A verbatim copy of all entries is the expected output.

Collected data
┄┄┄┄┄┄┄┄┄┄
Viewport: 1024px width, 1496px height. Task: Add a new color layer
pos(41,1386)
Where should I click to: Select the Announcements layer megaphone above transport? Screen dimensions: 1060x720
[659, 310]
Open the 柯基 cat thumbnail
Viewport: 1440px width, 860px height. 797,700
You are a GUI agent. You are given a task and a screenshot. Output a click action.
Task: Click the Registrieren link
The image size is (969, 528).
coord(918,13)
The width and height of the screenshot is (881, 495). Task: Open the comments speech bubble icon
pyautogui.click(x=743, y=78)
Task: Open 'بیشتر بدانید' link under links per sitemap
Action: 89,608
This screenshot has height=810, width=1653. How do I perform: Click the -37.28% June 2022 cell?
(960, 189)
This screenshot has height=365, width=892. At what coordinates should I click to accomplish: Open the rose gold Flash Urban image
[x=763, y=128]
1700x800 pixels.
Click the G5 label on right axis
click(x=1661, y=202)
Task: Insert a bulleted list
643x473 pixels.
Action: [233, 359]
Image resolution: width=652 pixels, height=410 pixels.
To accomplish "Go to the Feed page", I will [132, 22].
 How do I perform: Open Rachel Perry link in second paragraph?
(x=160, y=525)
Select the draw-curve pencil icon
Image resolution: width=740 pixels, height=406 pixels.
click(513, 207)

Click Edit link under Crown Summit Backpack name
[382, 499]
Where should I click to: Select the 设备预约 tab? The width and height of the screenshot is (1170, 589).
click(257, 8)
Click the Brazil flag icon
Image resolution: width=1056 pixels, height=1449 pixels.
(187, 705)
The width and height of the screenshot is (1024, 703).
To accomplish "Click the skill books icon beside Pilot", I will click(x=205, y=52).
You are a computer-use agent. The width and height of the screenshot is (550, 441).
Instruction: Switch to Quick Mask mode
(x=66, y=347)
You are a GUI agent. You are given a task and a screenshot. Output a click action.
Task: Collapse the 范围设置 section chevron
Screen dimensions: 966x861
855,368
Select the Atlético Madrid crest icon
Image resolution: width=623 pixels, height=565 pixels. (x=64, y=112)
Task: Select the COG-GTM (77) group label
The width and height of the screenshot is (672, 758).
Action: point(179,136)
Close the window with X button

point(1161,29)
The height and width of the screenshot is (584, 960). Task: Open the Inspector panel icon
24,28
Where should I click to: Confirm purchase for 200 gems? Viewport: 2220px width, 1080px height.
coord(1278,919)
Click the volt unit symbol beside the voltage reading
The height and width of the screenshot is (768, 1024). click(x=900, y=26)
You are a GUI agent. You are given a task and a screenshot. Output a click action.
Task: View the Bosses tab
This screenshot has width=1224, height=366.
┄┄┄┄┄┄┄┄┄┄
§ **Your response**
Viewport: 1024px width, 1496px height. Task: Add a new color layer
pos(41,1386)
Where should I click to: Select the Announcements layer megaphone above transport? Screen dimensions: 1060x720
[659, 310]
Open the 柯基 cat thumbnail
Viewport: 1440px width, 860px height. 797,700
You are a GUI agent. You are given a task and a screenshot. Output a click action.
Task: Click the Registrieren link
The image size is (969, 528).
coord(918,13)
The width and height of the screenshot is (881, 495). Task: Open the comments speech bubble icon
pyautogui.click(x=743, y=78)
Task: Open 'بیشتر بدانید' link under links per sitemap
Action: 89,608
This screenshot has height=810, width=1653. How do I perform: Click the -37.28% June 2022 cell?
(960, 189)
This screenshot has height=365, width=892. At what coordinates should I click to accomplish: Open the rose gold Flash Urban image
[x=763, y=128]
1700x800 pixels.
Click the G5 label on right axis
click(x=1661, y=202)
Task: Insert a bulleted list
643x473 pixels.
Action: [233, 359]
Image resolution: width=652 pixels, height=410 pixels.
To accomplish "Go to the Feed page", I will [132, 22].
 How do I perform: Open Rachel Perry link in second paragraph?
(x=160, y=525)
Select the draw-curve pencil icon
Image resolution: width=740 pixels, height=406 pixels.
click(513, 207)

Click Edit link under Crown Summit Backpack name
[382, 499]
Where should I click to: Select the 设备预约 tab? The width and height of the screenshot is (1170, 589).
click(257, 8)
Click the Brazil flag icon
Image resolution: width=1056 pixels, height=1449 pixels.
(187, 705)
The width and height of the screenshot is (1024, 703).
To accomplish "Click the skill books icon beside Pilot", I will click(x=205, y=52).
You are a computer-use agent. The width and height of the screenshot is (550, 441).
Instruction: Switch to Quick Mask mode
(x=66, y=347)
You are a GUI agent. You are given a task and a screenshot. Output a click action.
Task: Collapse the 范围设置 section chevron
Screen dimensions: 966x861
855,368
Select the Atlético Madrid crest icon
Image resolution: width=623 pixels, height=565 pixels. (x=64, y=112)
Task: Select the COG-GTM (77) group label
The width and height of the screenshot is (672, 758).
Action: point(179,136)
Close the window with X button

point(1161,29)
The height and width of the screenshot is (584, 960). Task: Open the Inspector panel icon
24,28
Where should I click to: Confirm purchase for 200 gems? Viewport: 2220px width, 1080px height.
coord(1278,919)
Click the volt unit symbol beside the voltage reading
The height and width of the screenshot is (768, 1024). click(x=900, y=26)
You are a GUI agent. You are given a task and a screenshot. Output a click action.
Task: View the Bosses tab
This screenshot has width=1224, height=366.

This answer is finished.